__Your objective__: Exactly as they appear, output all of the records. Skip any images.

*** Record extracts

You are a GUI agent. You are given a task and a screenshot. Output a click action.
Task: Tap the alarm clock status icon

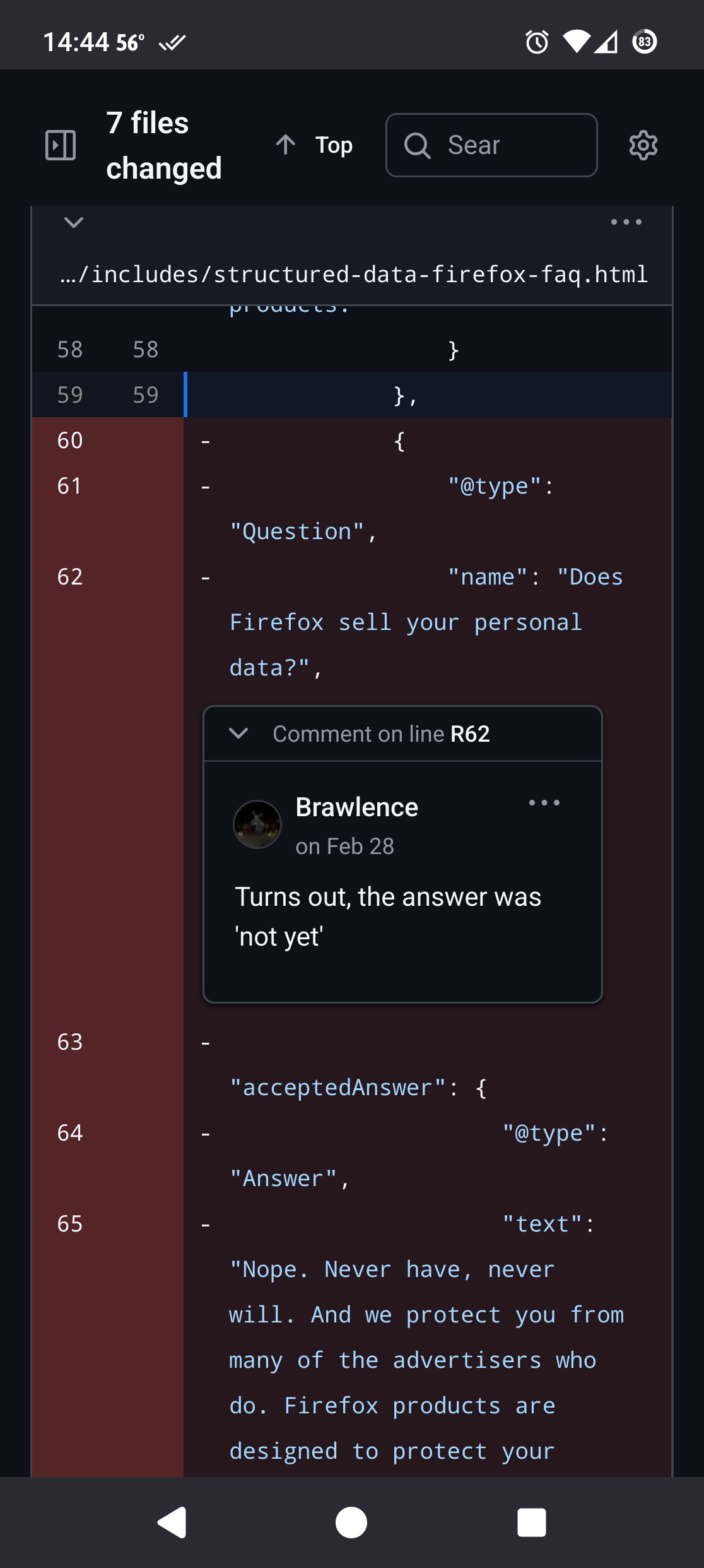[x=537, y=42]
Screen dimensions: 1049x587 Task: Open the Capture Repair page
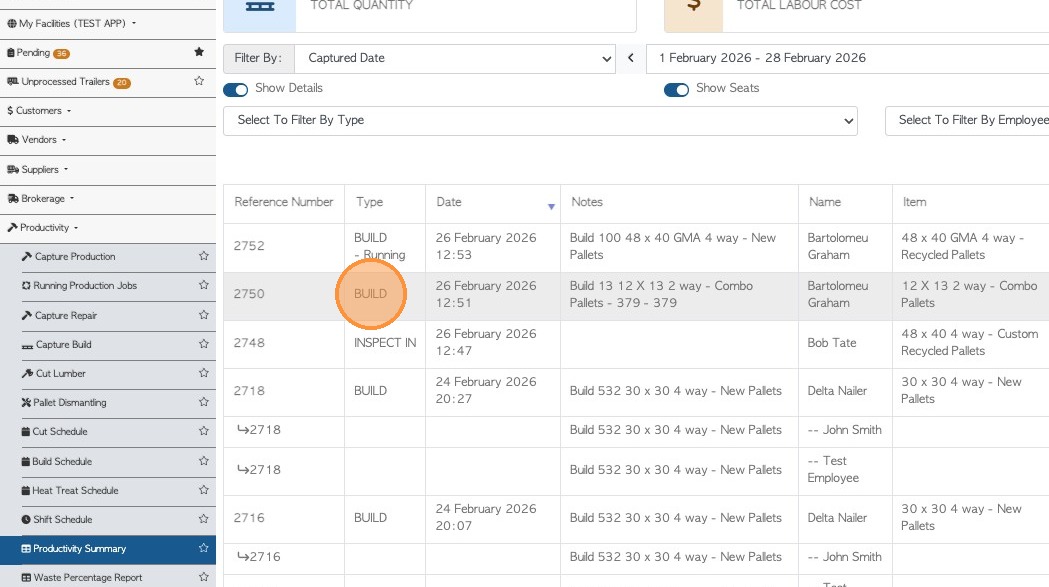66,316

******

__Answer space__:
You are a GUI agent. You are given a task and a screenshot. Output a click action.
Task: Tap the alarm clock status icon

[x=537, y=42]
Screen dimensions: 1049x587 Task: Open the Capture Repair page
66,316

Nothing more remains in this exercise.